I sometimes wonder why Americans are so prone to stereotype their fellow countrymen while making mythical comparisons to supposedly more enlightened folk abroad.

But then I realize it’s an unfair stereotype and the vast majority of Americans don’t do this.

What KIND of change are “Americans” supposedly more resistant to than everyone else? And why does the OP assume “change” is a good thing?

Genetically modified foods certainly represent “change” over traditional agriculture. Americans, as a whole, have FAR fewer objections to that change than Europeans do, and conservative Americans have far fewer problems with that change than liberal Americans do.

The rise of fast food restaurants has certainly represented change of a kind. Americans have generally embraced the change, while, say, the French have resisted it. Are the French just old fogeys who need toi get with the program, or might it sometimes be a good idea to resist change?

It’s also worth noting that in both the US and in Europe, the kind of “change” libewrals want has rarely been the result of public outcry. More often, elites (whetehr it be courts in the US or trns-European bureacrats) have imposed the changes they wanted without worrying too much about whether the people approved.

You may think it’s great that, say, the death penalty has been largely wiped out in Europe- but it’s not as if the people of Europe rose up as one and demanded that it be abolished. Nor did Europeans rise up as one and demand that gay marriage be legalized. Nor did the common people of Europe rise up and demand gun control. Where those things have happened, elites have generally made them happen.

It’s just harder for educated elites to impose their will in the USA. Americans are less inclined to roll over and do what the bureaucrats want than Europeans are.

Fair enough, but I’d be willing to bet that the half that’s happy with their medical coverage is also financially stable and more politically active.

It’s a hard sell to try and convince Congress to change things if the more wealthy and politically active half of the country is happy with the status quo. What’s in it for them?

USA, the world’s most developed developing nation.

I don’t wish to mislead you … but that is absurd.

Not really. For example the vast majority of Americans support individual provisions of Obamacare when informed of it.

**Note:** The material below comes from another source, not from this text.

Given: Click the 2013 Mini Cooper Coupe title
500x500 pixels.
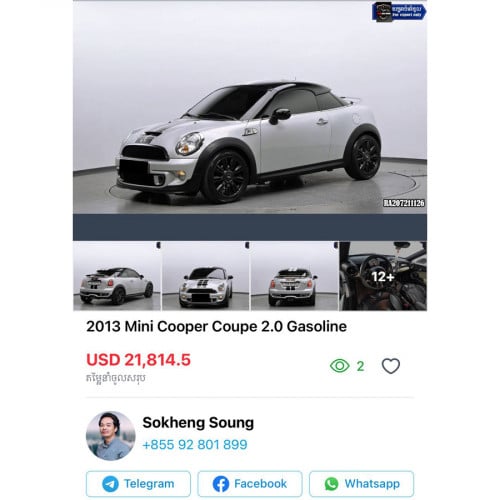Looking at the screenshot, I should pos(216,326).
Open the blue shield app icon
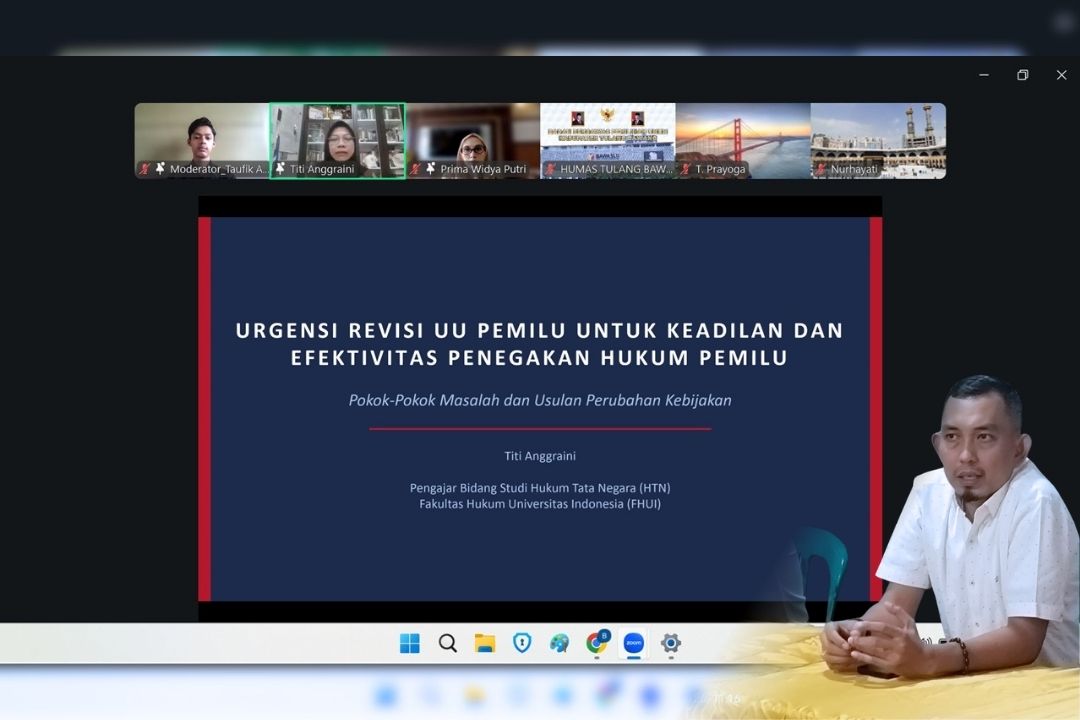This screenshot has width=1080, height=720. 522,643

Or do you not think most people liked the idea of Social Security, Medicare, or Medicaid? The American people in general if anything would be economically to the left of the elites if they consistently applied their real beliefs (for example of free trade vs. protectionism [1], entitlement reform, and so forth) and less swayed by a trivial handful of wedge issues and the hyperbole of the Republicans.

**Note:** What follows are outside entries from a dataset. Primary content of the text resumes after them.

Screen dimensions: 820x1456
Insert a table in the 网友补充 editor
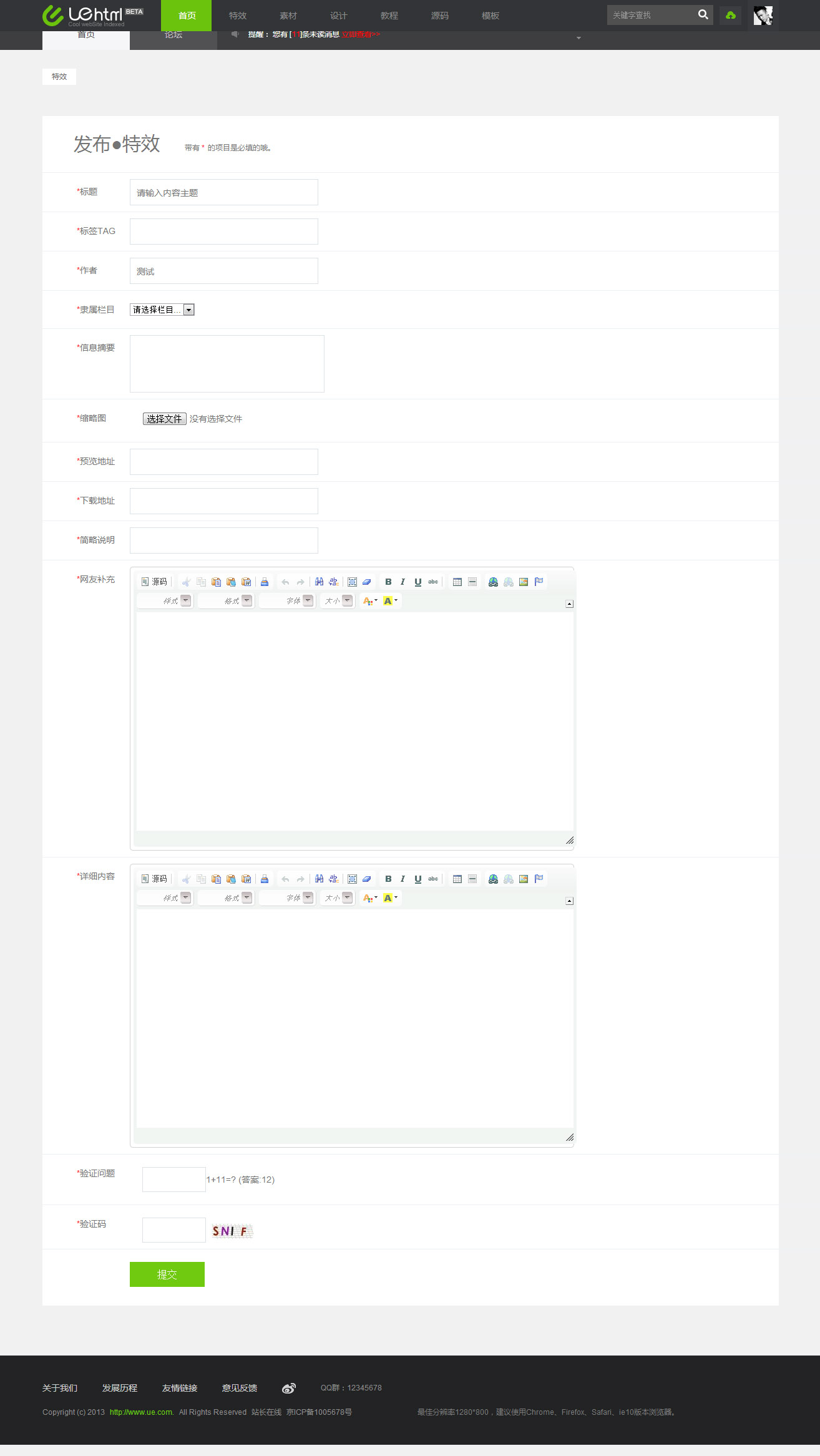click(x=457, y=582)
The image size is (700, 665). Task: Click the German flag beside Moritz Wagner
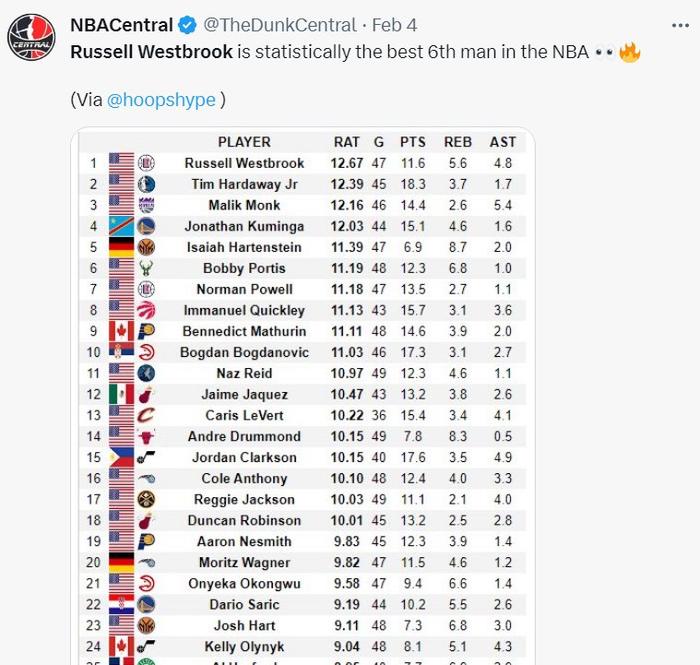[121, 562]
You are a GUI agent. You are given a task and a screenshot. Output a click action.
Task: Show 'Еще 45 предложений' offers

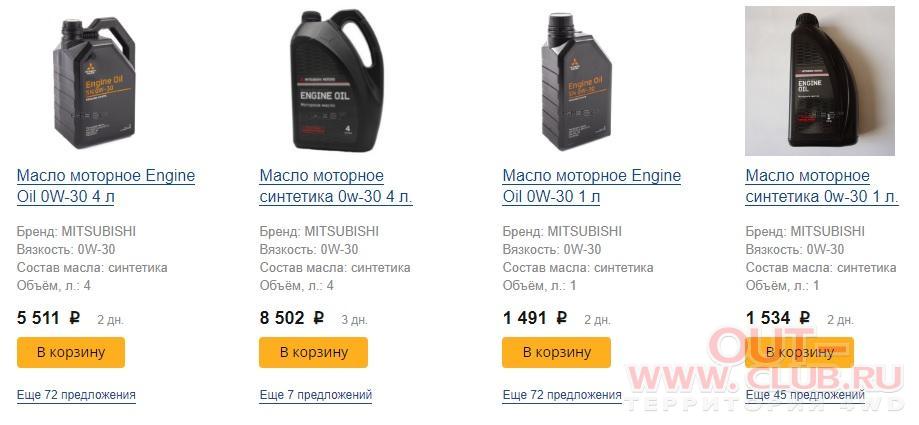805,395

[1] Arguably free trade should be the liberal position and protectionism the conservative one

Except for the individual mandate, IIRC.

My point wasn’t that we should only be compared to developing nations, but rather that policies and procedures enacted in a small nation with a relatively ethnically and socioeconomically homogenous population, like say Denmark or Norway are a different matter entirely when trying to implement in a nation 60 times larger, with an extremely heterogeneous population like the US.

Connecticut is proof that it’s easier to do on a similar scale to Denmark or Norway; they already have Romneycare, but something similar (Obamacare) is proving considerably tougher to sell and implement on a national scale.

That’s why I pointed out that most other nations of a similar size to the US are developing nations- in some sense, we’re doing well by comparison.